- Born: Bernard J. Gribble 15 May 1927 Newhaven, East Sussex, England, UK
- Died: 15 September 2004 (aged 77) Los Angeles, California, USA
- Occupation: Film editor
- Years active: 1945 – 2003

= Bernard Gribble =

British film editor

Bernard Gribble (15 May 1927 – 15 September 2004) was a British film editor who, between 1948 and 2003, worked on nearly a hundred theatrical and made-for-TV films.

Gribble was nominated for ACE Eddie Awards for the editing of two episodes of the television miniseries Ellis Island (1984), and he had been nominated for an Emmy for the television miniseries The Winds of War (1983).

A founding member of the Guild of British Film and Television Editors, Gribble had been elected to membership in the American Cinema Editors after he moved to Hollywood to work.
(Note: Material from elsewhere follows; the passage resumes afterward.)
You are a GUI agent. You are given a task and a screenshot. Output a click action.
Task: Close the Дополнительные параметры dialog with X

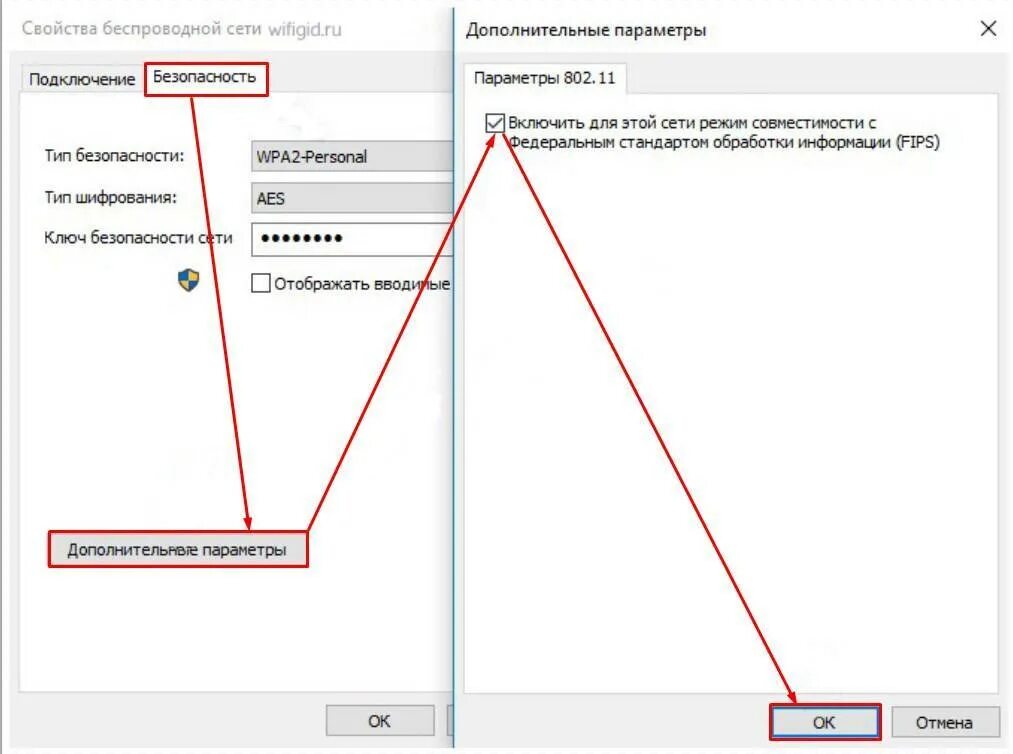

==Selected filmography (features)==
- Another Shore (1948) - Gribble's first credit as editor.
- The Man in the White Suit (1951)
- Clue of the Twisted Candle (1960)
- Marriage of Convenience (1960)
- Man at the Carlton Tower (1961)
- The Jokers (1967)
- Can Heironymus Merkin Ever Forget Mercy Humppe and Find True Happiness? (1969)
- The Games (1970)
- Death Wish (1974)
- Silver Bears (1978)
- Motel Hell (1980)
- Top Secret! (1984)
- Blind Obsession (2001) - Gribble's last feature film credit.